I can see now that He had to finish breaking and stripping me down to a state where I could be truly open to receiving Him. Isn’t that what all this has been? Four hours after I got home from adoration on Monday, I received an email from the vocations director informing me that there was a spot open which I was free to take, if I still wished to do so on such short notice.
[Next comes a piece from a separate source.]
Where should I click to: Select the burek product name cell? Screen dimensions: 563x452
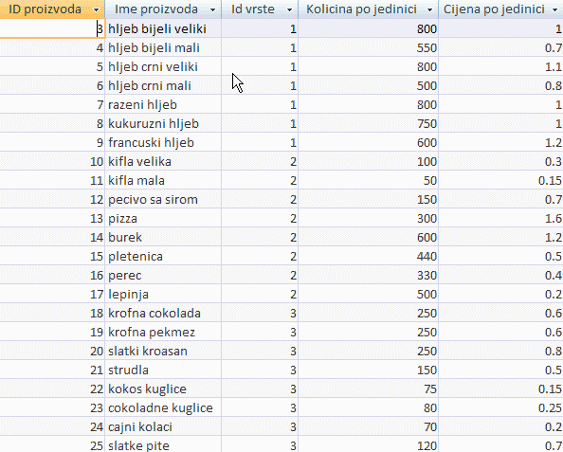coord(163,237)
Where else would I go, now that He’s torn up my roots and broken down my walls? Now all I have left is my fear, and I hope He gives me the grace to let that go as well.

Audrey Assad put Robert Frost’s Stopping by Woods on a Snowy Evening to music and sang it at Rohs Street Cafe last year. I can’t find a video of the performance online, but it has often echoed in my heart since.

… the woods are lovely, dark and deep…. but I have promises to keep… and miles to go… and miles to go… and miles to go…

3 comments

  1. Please know that it is better to treat endo surgically sooner than later! The longer you wait the worse it will be and harder to eradicate. The NaPro surgical fellows are trained in adhesion free techniques, with endo recurrence rates as low as 7% (w/o hormonal suppression after surgery). No one can touch that. I work in such a practice, and the pain relief these women experience after the surgery is life changing. To find a surgically trained NaPro doc near you, call the Pope Paul VI Institute, 402.390.9175.

    • Thanks, Therese! We – my Creighton practitioner and doctor and I – will watch my cycle this month and do a hormone study to confirm, and go from there. Thanks for taking the time to drop a hopeful message!!

  2. Ais, I will offer up the whole day tomorrow for you. I can feel the weight of the cross you carry.